The Flaming Lips performed a dazzling set at the Rivera Theater on April 17.

By Entertainment, Uncategorized

The Flaming Lips performs to a packed house in Chiago. The Flaming Lips are known for staging psychedelic shows that are visually interesting  for the audience. April 17, 2017. Photograph by Gabriela Brown.

A screen of lights created by independent threads hanging from the roof of the stage began to flicker. Suddenly, a colorful screen on the backdrop of the stage was lit with a rainbow imagery that palpitated to the rhythm of the music. The lead singer, Wayne Coyne, came onstage amidst a sea of confetti, glitter, and gigantic balloons.

People jumping up and down to the rhythm of the music made the floor tremble. The combination of the lights and screen, as well as the coordination of the lighting with the tempo of the music, made it seem like a  carefully managed art installation.

The Flaming Lips are an American rock band, formed in Oklahoma in 1983. The sound the band has been exploring since its creation utilizes multi-layered, psychedelic rock arrangements with elements of space rock.

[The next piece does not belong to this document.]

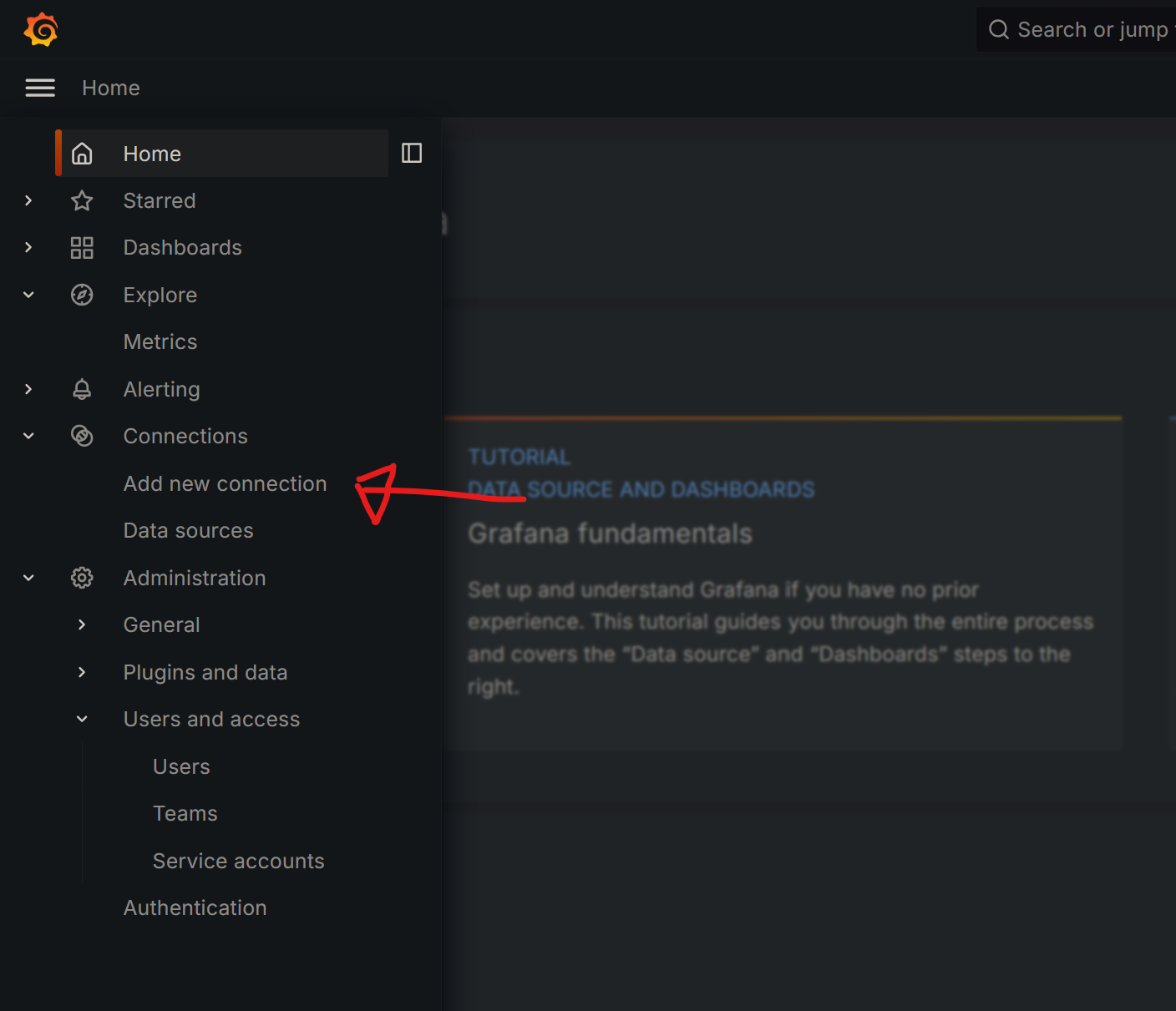Viewport: 1176px width, 1011px height.
Task: Expand the Alerting section
Action: click(x=28, y=388)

The Flaming Lips concert was held in the Riviera Theatre. The venue, as well as the band,  made the concert an intimate, trippy, rich experience. Coyne, despite being relatively advanced in age at 56, urged everyone to be “fucked up, and to have the best fucking party you can.”

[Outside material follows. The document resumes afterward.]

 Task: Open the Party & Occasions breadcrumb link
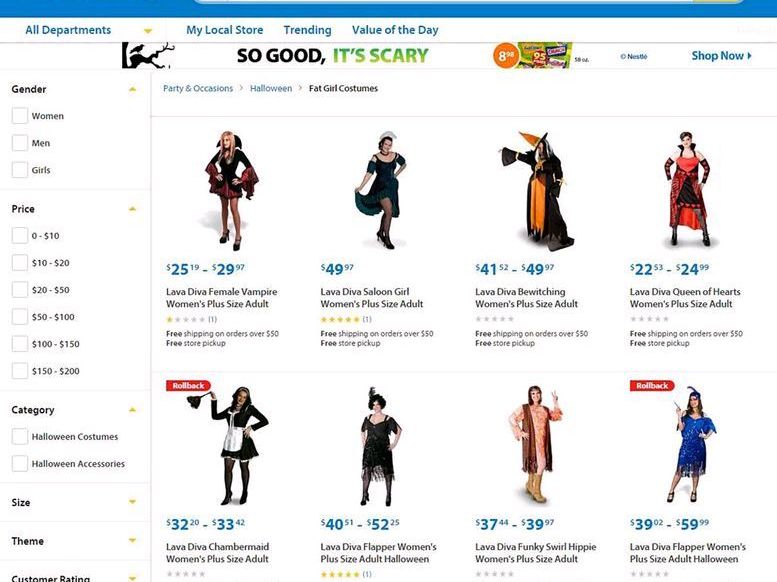[x=198, y=89]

The Flaming Lips are known for staging psychedelic shows that are visually interesting  for the audience. The Chicago show on April 17 was no exception. The concert included Coyne strolling through the audience in a plastic unicorn covered in felt, an inflatable rainbow, and life-size puppets.

The band’s attention to staging and detail resulted in the Flaming Lips being named as one of the “50 Bands to See Before You Die” by Q magazine in 2002.

This band has continually worked on making their live shows memorable.  They constantly add new effects, props, and elements to their performances. During his Chicago show, Coyne mentioned that the inflatable rainbow was a new element to the performance that had not been used before.

Coyne also paid homage to the late David Bowie, with a cover of “Space Oddity.” 

Coyne did Bowie justice with an overwhelming performance. He stepped into a man-sized plastic bubble and traversed the audience as he sang. The audience was in awe as they sang along with  Coyne. The concert hall became dark, except for projections of stars, and a strong spotlight that followed Coyne as he traversed the venue in his bubble.

Bowie’s “Space Oddity is  not the first time the Flaming Lips covered other artists; in 2008, they released a cover album of  Pink Floyd’s “Dark Side of the Moon.” The Flaming Lips have been known for their collaborations with other artists, including Neon Indian, Bon Iver, and Miley Cyrus.

They closed their set with one of their most famous songs, “Do you Realize” — the first single from their 2002 album “Yoshimi Battles the Pink Robots.” The audience had been impatient for this song.

The audience spilled out of the venue looking mostly satisfied. However, I have a feeling that they were craving another Flaming Lips’ show, just like me.